Dziennik twierdzi- za Priore- że krakowska przyjaciółka Karola Wojtyły ma również jego zdjęcia, wykonane z ukrycia. Sędzia podaje takie informacje na podstawie trzykrotnych przesłuchań, jakie przeprowadził z kobietą w listopadzie 1993 roku. "Sędzia odkrył ze zdumieniem, że w godzinach po zamachu papież zerwał kontakty z Kurią i Sekretariatem Stanu zawierzając się tej nieznanej Polce, lekarce z Krakowa, którą obdarzał największym zaufaniem" - pisze "La Stampa".
Dalej w artykule możemy przeczytać m.in. cytat, jaki gazeta prytacza za Rosario Priore, o tym że: "Jan Paweł II otoczył się bardzo wąską grupą zaufanych Polaków zrywając mosty ze wszystkimi innymi." Dedukcja, jaką przeprowadza gazeta jest oczywista: "papież nie ufał reszcie Watykanu" - stwierdza dziennik.

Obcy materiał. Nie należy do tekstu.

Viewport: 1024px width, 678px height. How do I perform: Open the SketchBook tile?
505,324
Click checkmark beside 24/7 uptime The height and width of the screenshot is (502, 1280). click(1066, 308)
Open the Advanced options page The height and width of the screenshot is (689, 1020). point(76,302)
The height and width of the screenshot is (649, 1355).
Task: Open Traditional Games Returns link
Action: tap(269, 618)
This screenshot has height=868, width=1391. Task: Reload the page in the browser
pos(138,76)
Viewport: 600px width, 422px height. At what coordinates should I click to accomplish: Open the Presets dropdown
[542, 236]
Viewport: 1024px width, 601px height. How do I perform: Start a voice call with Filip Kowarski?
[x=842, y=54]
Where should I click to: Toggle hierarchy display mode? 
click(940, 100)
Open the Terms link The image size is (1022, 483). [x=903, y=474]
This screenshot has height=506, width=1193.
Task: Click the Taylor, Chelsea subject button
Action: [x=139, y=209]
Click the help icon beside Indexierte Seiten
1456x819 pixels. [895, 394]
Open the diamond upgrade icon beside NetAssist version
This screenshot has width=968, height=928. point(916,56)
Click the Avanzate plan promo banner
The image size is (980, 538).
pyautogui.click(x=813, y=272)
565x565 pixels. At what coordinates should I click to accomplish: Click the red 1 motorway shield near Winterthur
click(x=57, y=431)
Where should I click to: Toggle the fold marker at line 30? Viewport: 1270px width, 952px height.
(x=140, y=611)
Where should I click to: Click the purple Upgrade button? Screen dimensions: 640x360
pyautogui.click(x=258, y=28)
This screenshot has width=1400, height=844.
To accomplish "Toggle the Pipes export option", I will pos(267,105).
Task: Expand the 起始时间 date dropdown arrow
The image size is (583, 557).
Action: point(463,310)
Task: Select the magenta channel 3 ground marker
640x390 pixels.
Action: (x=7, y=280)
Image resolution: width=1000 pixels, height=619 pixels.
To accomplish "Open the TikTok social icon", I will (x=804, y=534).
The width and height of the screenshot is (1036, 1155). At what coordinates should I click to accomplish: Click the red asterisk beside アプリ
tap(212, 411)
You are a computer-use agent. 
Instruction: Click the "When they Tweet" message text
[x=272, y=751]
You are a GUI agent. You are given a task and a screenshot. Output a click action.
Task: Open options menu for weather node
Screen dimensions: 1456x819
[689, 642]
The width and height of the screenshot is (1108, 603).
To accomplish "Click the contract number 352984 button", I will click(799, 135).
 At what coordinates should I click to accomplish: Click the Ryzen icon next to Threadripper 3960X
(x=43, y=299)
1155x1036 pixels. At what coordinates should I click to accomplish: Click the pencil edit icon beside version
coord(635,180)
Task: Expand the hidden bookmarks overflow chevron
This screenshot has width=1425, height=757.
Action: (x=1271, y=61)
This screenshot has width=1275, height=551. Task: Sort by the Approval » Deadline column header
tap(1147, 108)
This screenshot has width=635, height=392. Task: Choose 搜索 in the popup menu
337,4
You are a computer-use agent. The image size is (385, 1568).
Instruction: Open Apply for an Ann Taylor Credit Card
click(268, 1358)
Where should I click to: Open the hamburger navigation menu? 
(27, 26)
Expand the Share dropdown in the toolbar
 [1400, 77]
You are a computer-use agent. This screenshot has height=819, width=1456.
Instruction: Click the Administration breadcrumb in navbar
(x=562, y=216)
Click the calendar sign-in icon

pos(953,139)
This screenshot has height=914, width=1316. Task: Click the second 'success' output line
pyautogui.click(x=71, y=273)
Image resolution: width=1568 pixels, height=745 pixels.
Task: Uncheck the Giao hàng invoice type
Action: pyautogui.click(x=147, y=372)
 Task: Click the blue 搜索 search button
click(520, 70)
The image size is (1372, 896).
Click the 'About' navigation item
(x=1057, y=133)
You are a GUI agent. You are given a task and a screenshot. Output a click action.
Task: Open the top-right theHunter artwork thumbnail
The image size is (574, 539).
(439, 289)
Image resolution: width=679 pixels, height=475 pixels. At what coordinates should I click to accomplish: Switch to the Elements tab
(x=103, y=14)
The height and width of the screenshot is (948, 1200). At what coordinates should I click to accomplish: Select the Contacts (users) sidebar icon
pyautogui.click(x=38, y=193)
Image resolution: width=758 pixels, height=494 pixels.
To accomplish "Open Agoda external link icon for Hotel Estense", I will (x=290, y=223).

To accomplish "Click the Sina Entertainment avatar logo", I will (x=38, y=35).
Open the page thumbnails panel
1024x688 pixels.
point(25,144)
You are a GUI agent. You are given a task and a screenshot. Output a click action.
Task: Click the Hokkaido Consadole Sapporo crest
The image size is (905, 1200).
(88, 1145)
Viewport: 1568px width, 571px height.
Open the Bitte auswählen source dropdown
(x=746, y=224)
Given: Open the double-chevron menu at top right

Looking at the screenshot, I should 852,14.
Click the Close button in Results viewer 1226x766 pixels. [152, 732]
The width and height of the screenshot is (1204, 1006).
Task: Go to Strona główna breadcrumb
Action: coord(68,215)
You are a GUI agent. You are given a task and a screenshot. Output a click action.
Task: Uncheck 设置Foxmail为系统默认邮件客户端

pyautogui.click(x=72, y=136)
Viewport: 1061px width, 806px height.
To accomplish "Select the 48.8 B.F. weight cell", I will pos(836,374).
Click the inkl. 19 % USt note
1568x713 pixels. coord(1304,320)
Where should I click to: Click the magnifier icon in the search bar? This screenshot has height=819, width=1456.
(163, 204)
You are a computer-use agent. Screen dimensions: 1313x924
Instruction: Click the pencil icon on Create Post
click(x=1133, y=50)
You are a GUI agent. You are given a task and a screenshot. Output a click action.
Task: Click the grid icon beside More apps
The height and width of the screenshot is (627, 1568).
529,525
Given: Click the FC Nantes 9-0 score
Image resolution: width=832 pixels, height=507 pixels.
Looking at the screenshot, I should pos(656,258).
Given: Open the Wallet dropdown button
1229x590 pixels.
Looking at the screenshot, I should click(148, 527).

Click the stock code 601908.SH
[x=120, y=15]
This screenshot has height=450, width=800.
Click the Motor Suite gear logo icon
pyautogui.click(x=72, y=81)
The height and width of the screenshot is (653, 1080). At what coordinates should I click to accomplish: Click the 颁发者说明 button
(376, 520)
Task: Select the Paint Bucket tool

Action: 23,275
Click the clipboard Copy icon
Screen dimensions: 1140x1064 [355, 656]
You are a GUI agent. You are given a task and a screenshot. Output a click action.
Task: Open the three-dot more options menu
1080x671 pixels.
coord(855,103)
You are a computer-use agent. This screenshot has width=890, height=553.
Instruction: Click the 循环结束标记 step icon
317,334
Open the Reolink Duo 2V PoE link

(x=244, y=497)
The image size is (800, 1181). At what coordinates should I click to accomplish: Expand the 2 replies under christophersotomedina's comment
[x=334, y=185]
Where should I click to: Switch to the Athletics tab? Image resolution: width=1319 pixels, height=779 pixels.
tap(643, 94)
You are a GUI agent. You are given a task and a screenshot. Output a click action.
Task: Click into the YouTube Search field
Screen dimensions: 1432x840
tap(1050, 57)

W artykule jest również mowa o sekretnych zdjęciach, wykonanych w dniach rekonwalescencji papieża w Watykanie, prawdopodobnie w czerwcu 1981 r., przy pomocy "silnego teleobiektywu". Jak dotarły za Spiżową Bramę i kto je zrobił? Nie wiadomo. Fotografie te według gazety były "wstrząsające": przedstawiały cierpiącego papieża na tarasie w otoczeniu lekarzy. Jeden z watykańskich prałatów, w którego ręce trafiły te zdjęcia, przekazał je pani Półtawskiej. Uznał, że jej należy powierzyć tę delikatną sprawę, dotyczącą według niego "osobistego bezpieczeństwa papieża". To pani Półtawska - relacjonuje dziennik - zrozumiała od razu, że sprawa jest bardzo poważna i zasygnalizowała "braki" w ochronie Jana Pawła II oraz wszczęła tajne "wewnętrzne dochodzenie" z udziałem m.in. papieskiego fotografa Arturo Mariego, który zbadał zdjęcia z profesjonalnego punktu widzenia. "Ewidentnie w Watykanie był agent, być może w ochronie" - stwierdza dziennik, rekonstruując dyskusje w Watykanie o tym, kto mógł wykonać takie zdjęcia.